Turkey should be prepared for war if it wants to have peace, Turkish Prime Minister Recep Tayyip Erdogan said in Istanbul on Friday.
Addressing a gathering of more than 5,000 people, Erdogan said, "The saying goes: 'prepare for war if you wish for peace' We are not war-lovers, but we are not far from war either."
China urged all sides to exercise restraint and refrain from taking further actions that will escalate tensions, according to Foreign Ministry spokesman Hong Lei on Thursday.

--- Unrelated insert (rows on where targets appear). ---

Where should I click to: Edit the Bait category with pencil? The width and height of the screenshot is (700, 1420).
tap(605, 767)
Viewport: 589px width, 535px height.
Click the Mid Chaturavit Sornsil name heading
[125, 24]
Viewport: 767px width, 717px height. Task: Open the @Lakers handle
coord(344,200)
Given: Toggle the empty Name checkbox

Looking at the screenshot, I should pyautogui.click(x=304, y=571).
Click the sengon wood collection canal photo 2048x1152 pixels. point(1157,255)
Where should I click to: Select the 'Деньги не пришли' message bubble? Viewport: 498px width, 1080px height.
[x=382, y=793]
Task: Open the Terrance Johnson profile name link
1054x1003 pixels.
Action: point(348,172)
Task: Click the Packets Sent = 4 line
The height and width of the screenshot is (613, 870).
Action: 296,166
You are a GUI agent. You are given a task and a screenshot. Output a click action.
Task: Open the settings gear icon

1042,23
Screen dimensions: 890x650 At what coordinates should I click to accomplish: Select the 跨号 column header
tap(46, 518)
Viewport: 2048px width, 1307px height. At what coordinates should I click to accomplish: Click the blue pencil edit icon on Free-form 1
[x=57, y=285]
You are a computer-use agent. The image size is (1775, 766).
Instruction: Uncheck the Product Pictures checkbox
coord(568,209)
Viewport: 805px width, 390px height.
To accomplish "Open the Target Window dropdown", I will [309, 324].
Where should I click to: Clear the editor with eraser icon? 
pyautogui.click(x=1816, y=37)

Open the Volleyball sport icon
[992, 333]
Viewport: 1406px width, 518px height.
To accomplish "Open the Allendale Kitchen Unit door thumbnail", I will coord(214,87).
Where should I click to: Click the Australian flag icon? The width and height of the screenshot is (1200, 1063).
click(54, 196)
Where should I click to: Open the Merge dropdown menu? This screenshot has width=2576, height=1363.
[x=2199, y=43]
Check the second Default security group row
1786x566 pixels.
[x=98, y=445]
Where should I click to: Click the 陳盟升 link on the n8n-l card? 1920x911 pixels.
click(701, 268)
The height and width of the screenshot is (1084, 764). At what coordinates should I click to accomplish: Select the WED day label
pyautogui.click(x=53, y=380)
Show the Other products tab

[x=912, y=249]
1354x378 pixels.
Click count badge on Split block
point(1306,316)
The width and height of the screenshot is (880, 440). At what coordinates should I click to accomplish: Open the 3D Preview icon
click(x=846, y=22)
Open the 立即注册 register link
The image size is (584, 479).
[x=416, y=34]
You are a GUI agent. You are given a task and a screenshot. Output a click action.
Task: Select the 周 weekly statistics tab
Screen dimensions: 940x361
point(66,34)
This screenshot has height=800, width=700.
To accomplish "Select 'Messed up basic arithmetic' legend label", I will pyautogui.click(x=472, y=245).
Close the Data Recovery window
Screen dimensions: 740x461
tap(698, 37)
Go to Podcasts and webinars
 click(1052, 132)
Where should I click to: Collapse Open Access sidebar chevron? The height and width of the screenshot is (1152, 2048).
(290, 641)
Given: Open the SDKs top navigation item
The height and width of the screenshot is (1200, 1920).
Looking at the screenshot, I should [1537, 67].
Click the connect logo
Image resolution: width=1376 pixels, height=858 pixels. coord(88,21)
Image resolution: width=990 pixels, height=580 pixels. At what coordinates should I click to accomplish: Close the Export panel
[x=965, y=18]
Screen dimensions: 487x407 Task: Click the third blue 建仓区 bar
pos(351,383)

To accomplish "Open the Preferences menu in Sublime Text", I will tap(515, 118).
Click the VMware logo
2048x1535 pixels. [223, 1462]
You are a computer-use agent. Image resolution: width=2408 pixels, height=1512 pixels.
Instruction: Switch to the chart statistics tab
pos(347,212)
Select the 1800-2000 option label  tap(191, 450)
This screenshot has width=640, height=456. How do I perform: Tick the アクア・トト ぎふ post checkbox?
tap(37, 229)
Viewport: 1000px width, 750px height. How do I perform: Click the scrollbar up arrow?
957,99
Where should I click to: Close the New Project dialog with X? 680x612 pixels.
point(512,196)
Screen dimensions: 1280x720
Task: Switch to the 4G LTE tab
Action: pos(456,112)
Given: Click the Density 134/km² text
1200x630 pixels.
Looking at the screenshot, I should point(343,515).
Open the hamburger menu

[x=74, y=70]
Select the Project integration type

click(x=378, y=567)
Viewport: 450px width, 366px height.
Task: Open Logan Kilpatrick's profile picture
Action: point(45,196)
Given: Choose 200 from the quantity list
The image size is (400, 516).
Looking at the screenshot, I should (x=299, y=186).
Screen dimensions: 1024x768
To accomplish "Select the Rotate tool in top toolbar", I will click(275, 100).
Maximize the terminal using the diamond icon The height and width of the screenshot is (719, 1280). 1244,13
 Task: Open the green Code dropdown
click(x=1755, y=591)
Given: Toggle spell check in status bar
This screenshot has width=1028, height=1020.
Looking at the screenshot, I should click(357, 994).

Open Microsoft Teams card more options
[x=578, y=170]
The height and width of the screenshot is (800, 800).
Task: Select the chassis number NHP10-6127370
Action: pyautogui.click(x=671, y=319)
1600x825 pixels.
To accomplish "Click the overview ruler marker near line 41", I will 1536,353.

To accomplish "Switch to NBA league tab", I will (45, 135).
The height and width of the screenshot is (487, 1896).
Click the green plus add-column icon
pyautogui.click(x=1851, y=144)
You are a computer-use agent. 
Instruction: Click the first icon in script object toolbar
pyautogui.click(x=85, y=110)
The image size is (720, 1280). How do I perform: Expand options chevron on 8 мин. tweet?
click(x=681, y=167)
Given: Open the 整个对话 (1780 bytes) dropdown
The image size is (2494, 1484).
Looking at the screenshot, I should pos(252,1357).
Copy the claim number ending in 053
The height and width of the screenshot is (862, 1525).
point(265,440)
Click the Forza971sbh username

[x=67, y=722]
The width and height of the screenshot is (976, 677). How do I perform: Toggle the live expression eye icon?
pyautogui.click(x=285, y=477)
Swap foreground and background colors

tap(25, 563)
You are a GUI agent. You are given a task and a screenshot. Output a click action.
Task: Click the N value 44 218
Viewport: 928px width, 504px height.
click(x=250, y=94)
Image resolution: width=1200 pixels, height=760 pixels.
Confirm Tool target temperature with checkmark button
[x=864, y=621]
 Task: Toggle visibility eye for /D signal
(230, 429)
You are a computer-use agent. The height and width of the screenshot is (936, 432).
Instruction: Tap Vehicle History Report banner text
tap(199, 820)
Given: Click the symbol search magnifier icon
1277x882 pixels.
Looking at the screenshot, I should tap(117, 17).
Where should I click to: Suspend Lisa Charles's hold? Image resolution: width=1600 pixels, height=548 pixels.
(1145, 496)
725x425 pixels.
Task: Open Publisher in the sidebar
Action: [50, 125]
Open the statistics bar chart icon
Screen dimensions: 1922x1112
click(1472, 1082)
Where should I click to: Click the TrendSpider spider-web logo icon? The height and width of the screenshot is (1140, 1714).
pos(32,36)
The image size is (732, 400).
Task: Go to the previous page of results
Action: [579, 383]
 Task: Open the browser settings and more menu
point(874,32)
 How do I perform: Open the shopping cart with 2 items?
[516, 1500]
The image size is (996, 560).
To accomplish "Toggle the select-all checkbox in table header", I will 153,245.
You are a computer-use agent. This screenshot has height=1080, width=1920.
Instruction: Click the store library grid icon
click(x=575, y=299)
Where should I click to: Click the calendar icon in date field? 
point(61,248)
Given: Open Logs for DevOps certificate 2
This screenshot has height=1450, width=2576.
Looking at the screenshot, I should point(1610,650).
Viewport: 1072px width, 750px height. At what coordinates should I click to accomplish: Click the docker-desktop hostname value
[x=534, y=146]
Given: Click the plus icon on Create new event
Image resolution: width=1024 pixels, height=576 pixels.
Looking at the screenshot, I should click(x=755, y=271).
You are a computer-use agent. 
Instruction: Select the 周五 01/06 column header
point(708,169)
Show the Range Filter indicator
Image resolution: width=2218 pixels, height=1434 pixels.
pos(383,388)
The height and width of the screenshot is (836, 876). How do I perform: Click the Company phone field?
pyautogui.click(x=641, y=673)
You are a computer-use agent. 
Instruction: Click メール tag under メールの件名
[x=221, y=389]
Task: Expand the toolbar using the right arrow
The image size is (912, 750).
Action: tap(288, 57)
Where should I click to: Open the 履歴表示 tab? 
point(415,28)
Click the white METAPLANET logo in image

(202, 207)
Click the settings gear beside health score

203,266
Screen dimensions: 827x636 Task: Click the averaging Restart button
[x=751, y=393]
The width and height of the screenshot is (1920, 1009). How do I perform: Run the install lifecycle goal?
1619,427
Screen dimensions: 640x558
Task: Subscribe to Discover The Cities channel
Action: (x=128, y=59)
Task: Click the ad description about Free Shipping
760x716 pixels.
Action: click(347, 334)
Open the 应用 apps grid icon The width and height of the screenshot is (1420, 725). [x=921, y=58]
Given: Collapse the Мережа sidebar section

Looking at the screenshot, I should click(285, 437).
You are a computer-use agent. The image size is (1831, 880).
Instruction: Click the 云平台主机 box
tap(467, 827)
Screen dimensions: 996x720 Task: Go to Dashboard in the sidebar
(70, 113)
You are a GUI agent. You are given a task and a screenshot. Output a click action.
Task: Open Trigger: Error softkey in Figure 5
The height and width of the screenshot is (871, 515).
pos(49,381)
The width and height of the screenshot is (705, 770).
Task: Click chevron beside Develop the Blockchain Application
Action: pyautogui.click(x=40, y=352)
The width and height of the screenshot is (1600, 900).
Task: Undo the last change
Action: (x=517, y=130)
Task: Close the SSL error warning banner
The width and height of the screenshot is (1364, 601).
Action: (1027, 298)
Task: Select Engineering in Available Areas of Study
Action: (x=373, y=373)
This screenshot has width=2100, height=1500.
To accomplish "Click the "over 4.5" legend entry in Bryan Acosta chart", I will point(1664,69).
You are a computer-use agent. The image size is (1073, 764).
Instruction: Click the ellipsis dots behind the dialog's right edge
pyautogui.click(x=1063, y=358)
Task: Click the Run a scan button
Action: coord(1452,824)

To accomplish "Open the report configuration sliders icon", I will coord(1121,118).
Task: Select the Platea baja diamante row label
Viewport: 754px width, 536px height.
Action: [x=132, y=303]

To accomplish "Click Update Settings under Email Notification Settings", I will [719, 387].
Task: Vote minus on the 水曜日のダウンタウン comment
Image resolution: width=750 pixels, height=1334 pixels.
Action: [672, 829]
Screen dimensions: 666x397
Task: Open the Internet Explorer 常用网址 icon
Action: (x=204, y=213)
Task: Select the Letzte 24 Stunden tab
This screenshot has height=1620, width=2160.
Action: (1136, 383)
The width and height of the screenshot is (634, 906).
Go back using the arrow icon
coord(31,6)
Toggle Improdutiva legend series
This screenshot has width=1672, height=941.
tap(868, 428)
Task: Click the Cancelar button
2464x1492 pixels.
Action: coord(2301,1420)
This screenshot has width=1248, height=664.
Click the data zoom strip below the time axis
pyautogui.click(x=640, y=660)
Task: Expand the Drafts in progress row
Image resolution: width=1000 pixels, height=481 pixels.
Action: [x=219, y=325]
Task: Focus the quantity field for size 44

The situation is still "under control" and the possibility of the tension turning into a regional conflict is bleak, according to He Wenping, a researcher on North Africa and West Asia studies at the Chinese Academy of Social Sciences, as the Syrian side does not want to further provoke Turkey and had already apologized for the mortar attack.
The start of the current tension, which was triggered more by accident, is less intense than when Syria shot down a Turkish reconnaissance jet in June, which prompted Ankara to immediately increase its military presence along its border with Syria and call a meeting of NATO's North Atlantic Council, she said.
"NATO does not want to intervene militarily in the current situation this time, though it said it stood by its ally, not to mention the US, whose presidential campaign is reaching a critical stage at the moment," she said.